(カ) 活動における奇跡
新約聖書を読んでいると、イエスは様々な奇跡を起こしています。教科書に載っていませんが、あまりにたくさん出てくるので紹介しておきます。
一番多いのが病気を治す。病人が湯治している施設に訪れて、動けなくなっている人に触れると、その人が急に元気になり、立ち上がって家に帰ったとか、生理痛で苦しんでいる女性がイエスの衣にちょっと触ると治ったとか、そういうことで評判になります。
イエスが説教に訪れる場所に、病人が集まってくる。それをイエスが触れることで癒す、そのような場面が結構出てきます。信じる信じないは皆さんの自由ですが、いっぱい出てくる。それも信者が増えていった理由の一つだと思う。
少し話がそれますが、病癒しにこんな話がある。狂人がいた。その男は墓場で素っ裸になって大声で叫びまわり、自傷行為を繰り返している。鎖で拘束しても、鎖を引きちぎって暴れる。みんながイエスを連れてきて、何とかしてくださいと頼む。そこで、イエスはこの狂人にとりついていた悪霊を退散させて治療した。この時の悪霊の名前が聖書には書いてある。その名前がレギオン。これはローマの軍団のことです。何か政治的なにおいがする。奇跡として書いてあることを、そのまま受け取っていいのかどうか。興味深いところです。
イエスが貧しい信者の結婚式に招かれていったら、水がワインに変わったという「カナの饗宴」。たくさん集まった信者に食事を配ったところ、いくら配ってもパンと魚が無くならなかったという「パンと魚の奇跡」、などなど。極め付きは、処刑されたイエスが復活したという話でしょう。
イエスの教えは、ユダヤ教の指導者たち、パリサイ派からするととんでもない伝統社会・宗教に対する破壊行為です。最終的にイエスはユダヤ教の指導者たちに捕まえられ、ローマ総督によって処刑されてしまう。

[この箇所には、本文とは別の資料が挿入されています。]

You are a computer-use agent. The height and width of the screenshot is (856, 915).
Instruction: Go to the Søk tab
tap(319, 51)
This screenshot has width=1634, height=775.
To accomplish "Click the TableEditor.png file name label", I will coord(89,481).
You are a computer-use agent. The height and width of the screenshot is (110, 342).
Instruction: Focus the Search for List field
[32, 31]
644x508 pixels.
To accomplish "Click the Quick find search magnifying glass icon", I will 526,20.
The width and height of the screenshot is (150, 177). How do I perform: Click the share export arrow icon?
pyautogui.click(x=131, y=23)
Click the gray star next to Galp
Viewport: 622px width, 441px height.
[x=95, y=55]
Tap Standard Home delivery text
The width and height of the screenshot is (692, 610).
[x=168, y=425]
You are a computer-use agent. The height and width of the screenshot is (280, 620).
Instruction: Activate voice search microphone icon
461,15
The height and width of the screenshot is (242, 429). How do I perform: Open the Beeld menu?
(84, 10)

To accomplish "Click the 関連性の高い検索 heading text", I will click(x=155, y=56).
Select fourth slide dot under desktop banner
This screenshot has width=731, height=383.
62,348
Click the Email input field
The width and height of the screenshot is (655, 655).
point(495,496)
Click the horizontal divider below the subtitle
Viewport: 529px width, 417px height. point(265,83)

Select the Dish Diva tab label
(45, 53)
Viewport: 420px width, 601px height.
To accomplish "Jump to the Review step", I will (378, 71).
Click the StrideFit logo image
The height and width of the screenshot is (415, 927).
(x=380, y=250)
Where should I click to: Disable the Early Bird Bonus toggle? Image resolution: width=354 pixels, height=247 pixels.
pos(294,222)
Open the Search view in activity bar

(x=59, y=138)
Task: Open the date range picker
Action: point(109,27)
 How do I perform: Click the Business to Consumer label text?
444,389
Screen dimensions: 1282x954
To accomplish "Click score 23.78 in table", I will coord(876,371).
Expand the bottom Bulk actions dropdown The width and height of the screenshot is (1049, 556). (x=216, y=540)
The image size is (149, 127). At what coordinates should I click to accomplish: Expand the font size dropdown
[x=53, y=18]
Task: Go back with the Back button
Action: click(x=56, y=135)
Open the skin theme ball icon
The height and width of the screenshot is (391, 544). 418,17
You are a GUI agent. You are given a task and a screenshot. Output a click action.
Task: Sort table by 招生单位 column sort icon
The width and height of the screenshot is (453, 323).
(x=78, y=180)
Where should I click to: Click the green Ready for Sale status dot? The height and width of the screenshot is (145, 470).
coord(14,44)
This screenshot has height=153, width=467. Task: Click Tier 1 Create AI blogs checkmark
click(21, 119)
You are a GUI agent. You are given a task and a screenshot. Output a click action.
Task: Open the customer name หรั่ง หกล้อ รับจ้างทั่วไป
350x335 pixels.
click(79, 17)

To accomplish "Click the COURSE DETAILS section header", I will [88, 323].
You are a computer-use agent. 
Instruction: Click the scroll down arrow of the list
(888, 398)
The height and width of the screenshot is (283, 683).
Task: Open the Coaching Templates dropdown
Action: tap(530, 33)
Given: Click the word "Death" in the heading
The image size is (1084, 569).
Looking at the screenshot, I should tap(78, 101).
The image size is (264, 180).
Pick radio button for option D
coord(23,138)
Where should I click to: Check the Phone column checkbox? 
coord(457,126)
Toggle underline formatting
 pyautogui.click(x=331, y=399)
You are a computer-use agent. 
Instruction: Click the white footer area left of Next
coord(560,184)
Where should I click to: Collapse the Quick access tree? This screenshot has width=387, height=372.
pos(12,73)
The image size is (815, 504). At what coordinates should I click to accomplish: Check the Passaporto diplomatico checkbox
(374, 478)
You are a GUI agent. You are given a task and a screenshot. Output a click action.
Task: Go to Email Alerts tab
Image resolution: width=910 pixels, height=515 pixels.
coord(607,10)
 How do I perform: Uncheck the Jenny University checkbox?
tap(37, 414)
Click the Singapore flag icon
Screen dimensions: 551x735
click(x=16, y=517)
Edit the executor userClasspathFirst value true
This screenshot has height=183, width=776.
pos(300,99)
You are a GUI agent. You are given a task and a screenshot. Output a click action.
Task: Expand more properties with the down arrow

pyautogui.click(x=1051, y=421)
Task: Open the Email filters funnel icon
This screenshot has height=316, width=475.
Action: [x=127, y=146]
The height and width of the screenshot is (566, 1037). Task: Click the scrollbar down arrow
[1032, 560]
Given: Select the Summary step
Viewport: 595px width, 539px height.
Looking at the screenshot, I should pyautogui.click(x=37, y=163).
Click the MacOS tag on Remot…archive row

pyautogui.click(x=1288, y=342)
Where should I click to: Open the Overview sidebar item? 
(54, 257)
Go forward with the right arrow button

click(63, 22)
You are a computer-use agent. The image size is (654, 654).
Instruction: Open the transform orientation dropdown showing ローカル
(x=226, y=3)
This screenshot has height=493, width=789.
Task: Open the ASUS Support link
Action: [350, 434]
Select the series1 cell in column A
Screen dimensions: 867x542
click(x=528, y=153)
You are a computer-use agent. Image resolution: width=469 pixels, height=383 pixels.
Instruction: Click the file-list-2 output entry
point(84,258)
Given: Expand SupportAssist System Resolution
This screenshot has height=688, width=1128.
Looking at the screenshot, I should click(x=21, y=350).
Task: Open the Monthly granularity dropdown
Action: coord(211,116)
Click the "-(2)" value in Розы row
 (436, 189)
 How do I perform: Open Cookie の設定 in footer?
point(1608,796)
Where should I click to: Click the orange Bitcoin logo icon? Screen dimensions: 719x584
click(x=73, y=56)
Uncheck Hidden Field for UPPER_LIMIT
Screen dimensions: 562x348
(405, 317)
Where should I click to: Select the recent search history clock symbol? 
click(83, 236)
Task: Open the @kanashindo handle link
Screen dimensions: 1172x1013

裁判にかけられて処刑された時には、信者たちの多くはイエスを見放していました。救世主だと信じていたのに、救世主が簡単に捕まって死刑になるはずがない。あいつは救世主じゃなかったんだというわけです。わずかな女性信者だけが、イエスの死を見届けたらしい。その女性信者たちが、処刑後にイエスの遺体をひきとりにいったところ、死体置場から遺体が消えていた。
このことは事実らしいのですが、その後、この話にどんどん尾ひれがついて広がっていきます。イエスは生き返った、復活したのだ、という噂が広まるのです。